State budget situation not quite as awful as feared

Still bad, but could be worse.

Despite “historic declines,” state lawmakers will have more money to work with in the upcoming legislative session than Comptroller Glenn Hegar expected over the summer, he said Monday. But Hegar did not outline specifics as state coffers continue to suffer from the economic recession spurred by the coronavirus pandemic.

Sales tax revenues, by far the largest part of the state budget, fell by 4.8% in the second half of the 2020 fiscal year compared with the same stretch last year, Hegar said. It was a much softer hit than he anticipated, thanks to Texans staying home and spending money on “staycations instead of vacations.”

Other revenue streams, such as taxes related to alcohol, hotel occupancy, and oil and gas, were down more than 40% in the same period this year compared with last, Hegar told lawmakers Monday during a Legislative Budget Board meeting at the Capitol.

“Revenues remain down significantly relative to a year ago, and well below what we expected to collect when the Legislature wrapped up work on the budget in 2019,” Hegar said.

Legislative budget writers decide how much money will be allocated for large state expenses like how much school districts get, how well health care programs are funded, which transportation projects get built and what amount state law enforcement gets based on how much the comptroller says will be available during the next two-year budget cycle, which runs from September 2021 through August 2023. Hegar will likely unveil that number as the session nears.

Hegar, whose office is in charge of collecting taxes owed to the state of Texas, last formally updated lawmakers in July, when he wrote a letter to Gov. Greg Abbott and lawmakers projecting the state’s current two-year budget to be roughly $11.5 billion less than originally estimated. That would put the state on track to end the biennium, which runs through August 2021, with a deficit of nearly $4.6 billion, Hegar wrote in July.

A few points:

– Let’s hope Hegar is a better revenue estimator than Susan Combs was. Her epic misfire in 2011 led to far more cuts being made than were needed.

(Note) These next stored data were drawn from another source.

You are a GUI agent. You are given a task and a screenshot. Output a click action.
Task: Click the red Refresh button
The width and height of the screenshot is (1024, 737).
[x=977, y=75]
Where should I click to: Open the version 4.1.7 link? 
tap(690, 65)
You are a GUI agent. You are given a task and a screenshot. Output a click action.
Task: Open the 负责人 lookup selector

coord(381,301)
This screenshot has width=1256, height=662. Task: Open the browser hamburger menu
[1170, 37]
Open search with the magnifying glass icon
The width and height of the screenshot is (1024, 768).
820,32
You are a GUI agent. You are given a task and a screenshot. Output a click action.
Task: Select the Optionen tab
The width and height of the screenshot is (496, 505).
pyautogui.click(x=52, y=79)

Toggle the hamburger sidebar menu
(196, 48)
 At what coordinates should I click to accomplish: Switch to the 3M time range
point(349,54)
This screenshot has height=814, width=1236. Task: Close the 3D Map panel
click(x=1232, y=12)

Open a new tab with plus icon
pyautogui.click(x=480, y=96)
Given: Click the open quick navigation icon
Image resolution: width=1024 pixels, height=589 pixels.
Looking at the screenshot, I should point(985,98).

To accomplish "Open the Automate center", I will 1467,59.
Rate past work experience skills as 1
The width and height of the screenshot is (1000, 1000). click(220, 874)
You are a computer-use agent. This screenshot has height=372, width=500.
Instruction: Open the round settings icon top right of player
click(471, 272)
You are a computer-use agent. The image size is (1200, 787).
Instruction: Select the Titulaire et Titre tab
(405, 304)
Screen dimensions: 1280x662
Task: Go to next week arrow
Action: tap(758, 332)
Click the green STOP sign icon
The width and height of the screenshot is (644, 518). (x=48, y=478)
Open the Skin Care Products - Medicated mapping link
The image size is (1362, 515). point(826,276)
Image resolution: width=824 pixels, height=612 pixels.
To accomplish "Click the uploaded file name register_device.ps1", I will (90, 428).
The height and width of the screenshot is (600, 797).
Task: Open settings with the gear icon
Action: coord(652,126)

– There are and will be plenty of stories written about how this is now the time that the Lege will consider marijuana legalization or casino gambling, because those things generate revenue that could be used to help stave off the deficit. The bit about gambling has been trotted out reliably every cycle since at least 2003, and it has never been true, in large part because the people who oppose expanded gambling still oppose it in deficit situations, and they remain with sufficient power to block it. I expect the same to be true for pot – it will happen when and if there is sufficient political support for it, and the budget situation will not be a factor.

– Also, too, people like Greg Abbott and especially Dan Patrick don’t want new revenue sources. They are perfectly happy to cut things out of the budget. Deficit situations are great opportunities for them.

– We could avoid all this if there is a federal COVID relief package targeted at cities and states. That’s only going to have a chance of happening if Dems win the two Georgia Senate runoffs, and even then it may be dicey. But it is a thing that Abbott et al could advocate for if they chose.

– Oh, yeah, the Rainy Day Fund. We didn’t use it in 2011 because Rick Perry decided that the fund, which was explicitly set up for the purpose of blunting the effect of economic downturns – hence the actual name “Economic Stabilization Fund” – was actually for natural disasters instead. I feel pretty confident that Greg Abbott will declare that COVID is no reason to tap the fund, and in the absence of a legislative majority to dip into it, it ain’t happening. (It’s possible some small amount may be used, if budget writers feel sufficiently desperate, and the nihilist caucus can be tamed or bought off. Don’t bet on it, that’s my advice.)

We’ll know more in January. Hope for the best. The Chron has more.